How severe does this issue affect your experience of using Ray?
- Medium: It contributes to significant difficulty to complete my task, but I can work around it.
I have this setup in docker-compose:
services:
ray-head:
image: rayproject/ray-ml:nightly-py310-cpu
container_name: ray-head
env_file:
- .env
command: >
ray start
--head
--dashboard-port=${DASHBOARDPORT}
--dashboard-host=0.0.0.0
--redis-password=${REDISPASSWORD}
--block
ports:
- "6379:${REDISPORT}"
- "8265:${DASHBOARDPORT}"
- "10001:${HEADNODEPORT}"
ray-worker:
image: rayproject/ray-ml:nightly-py310-cpu
env_file:
- .env
depends_on:
- ray-head
command: >
ray start
--address=ray-head:${REDISPORT}
--redis-password=${REDISPASSWORD}
--block
Once the dashboard is ready, in my local host environment, I run:
ray.init(address="ray://localhost:10001")
it failed to connect.
Check the ray_client_server.err
log:
<jemalloc>: MADV_DONTNEED does not work (memset will be used instead)
<jemalloc>: (This is the expected behaviour if you are running under QEMU)
<jemalloc>: MADV_DONTNEED does not work (memset will be used instead)
<jemalloc>: (This is the expected behaviour if you are running under QEMU)
<jemalloc>: MADV_DONTNEED does not work (memset will be used instead)
<jemalloc>: (This is the expected behaviour if you are running under QEMU)
2024-08-22 06:05:30,417 INFO server.py:886 -- Starting Ray Client server on 0.0.0.0:10001, args Namespace(host='0.0.0.0', port=10001, mode='proxy', address='192.168.224.2:6379', redis_password='yourpassword', runtime_env_agent_address='http://192.168.224.2:55993')

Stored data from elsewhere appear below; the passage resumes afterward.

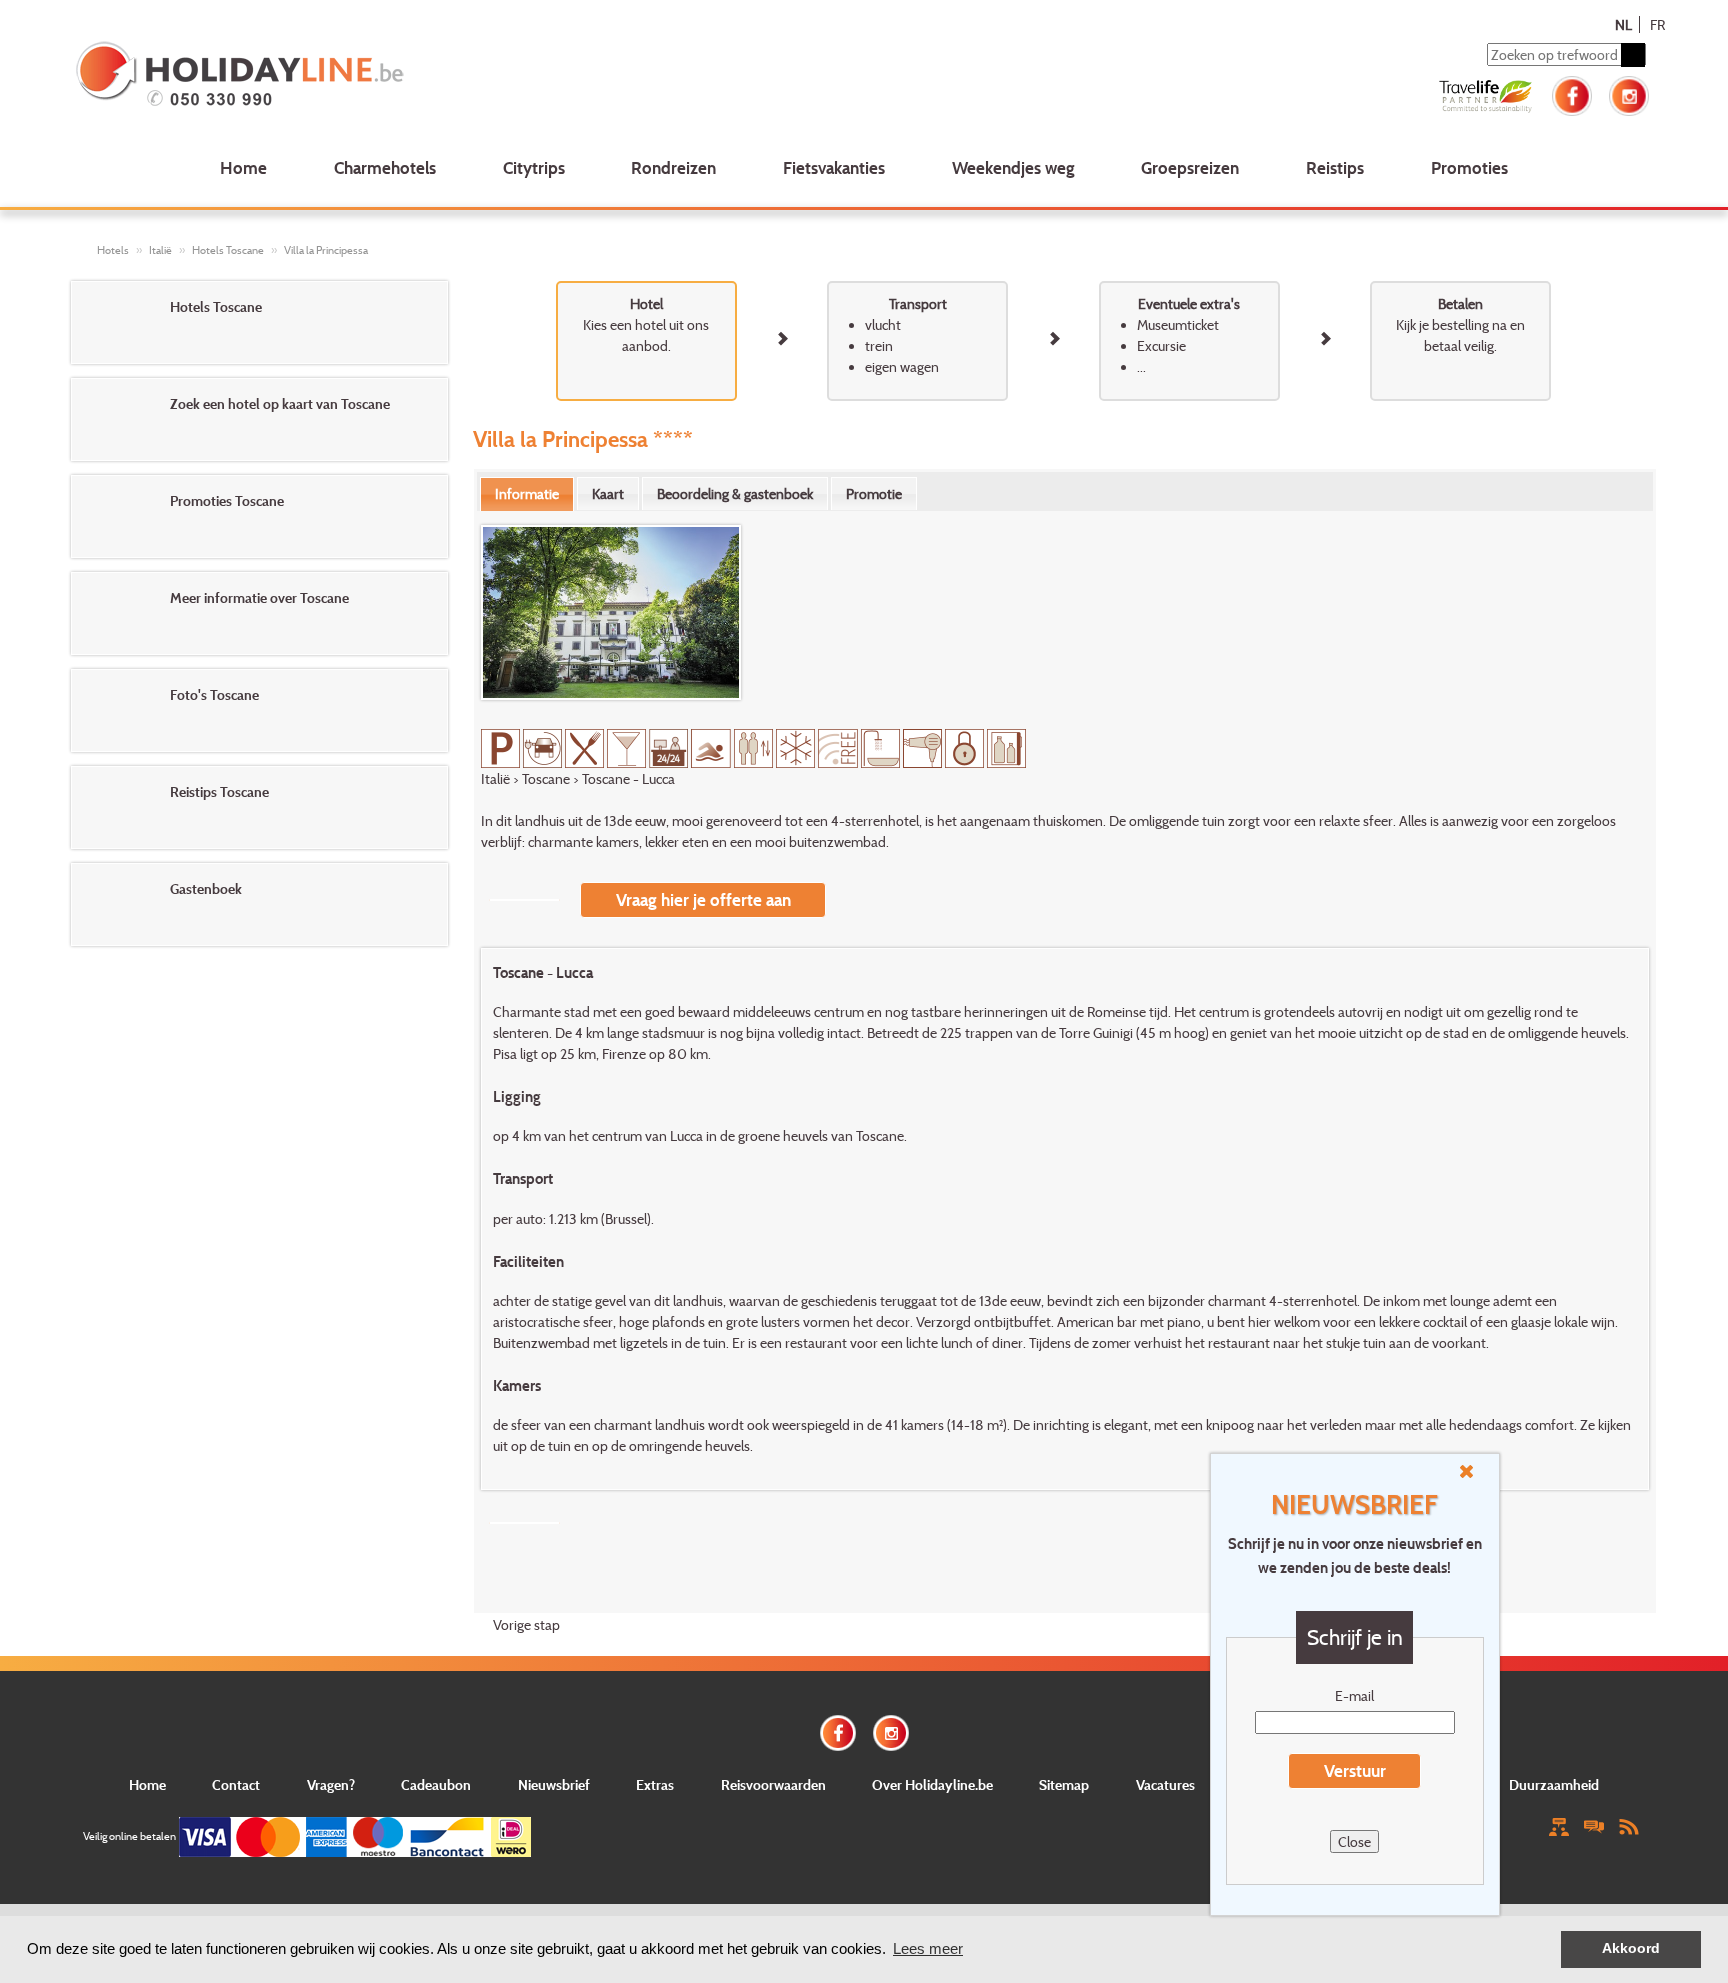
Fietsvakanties (834, 167)
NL (1623, 24)
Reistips (1335, 167)
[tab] (527, 494)
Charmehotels (385, 167)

2024-08-22 06:05:50,020 INFO proxier.py:696 -- New data connection from client d2ed476998104d23a93db6bff05c2d5f:
2024-08-22 06:06:33,149 ERROR proxier.py:333 -- SpecificServer startup failed for client: d2ed476998104d23a93db6bff05c2d5f
2024-08-22 06:06:33,150 INFO proxier.py:341 -- SpecificServer started on port: 23000 with PID: 384 for client: d2ed476998104d23a93db6bff05c2d5f
2024-08-22 06:06:33,152 ERROR proxier.py:707 -- Server startup failed for client: d2ed476998104d23a93db6bff05c2d5f, using JobConfig: <ray.job_config.JobConfig object at 0x4007e75f30>!
2024-08-22 06:07:01,075 INFO proxier.py:391 -- Specific server d2ed476998104d23a93db6bff05c2d5f is no longer running, freeing its port 23000
2024-08-22 06:07:03,170 ERROR proxier.py:380 -- Timeout waiting for channel for d2ed476998104d23a93db6bff05c2d5f
Traceback (most recent call last):
File "/home/ray/anaconda3/lib/python3.10/site-packages/ray/util/client/server/proxier.py", line 375, in get_channel
grpc.channel_ready_future(server.channel).result(
File "/home/ray/anaconda3/lib/python3.10/site-packages/grpc/_utilities.py", line 162, in result
self._block(timeout)
File "/home/ray/anaconda3/lib/python3.10/site-packages/grpc/_utilities.py", line 106, in _block
raise grpc.FutureTimeoutError()
grpc.FutureTimeoutError
2024-08-22 06:07:03,176 WARNING proxier.py:804 -- Retrying Logstream connection. 1 attempts failed.
If Im not using the pre-build image, I build my own image Dockerfile
FROM python:3.11.0-slim
RUN pip install --no-cache-dir ray[default]
I can connect and send job.
Why is that?
Once I deploy this setup to AWS ECS, if I cannot send job remotely to the cluster, then all service components need to be inside the head node, then it would be very inefficient?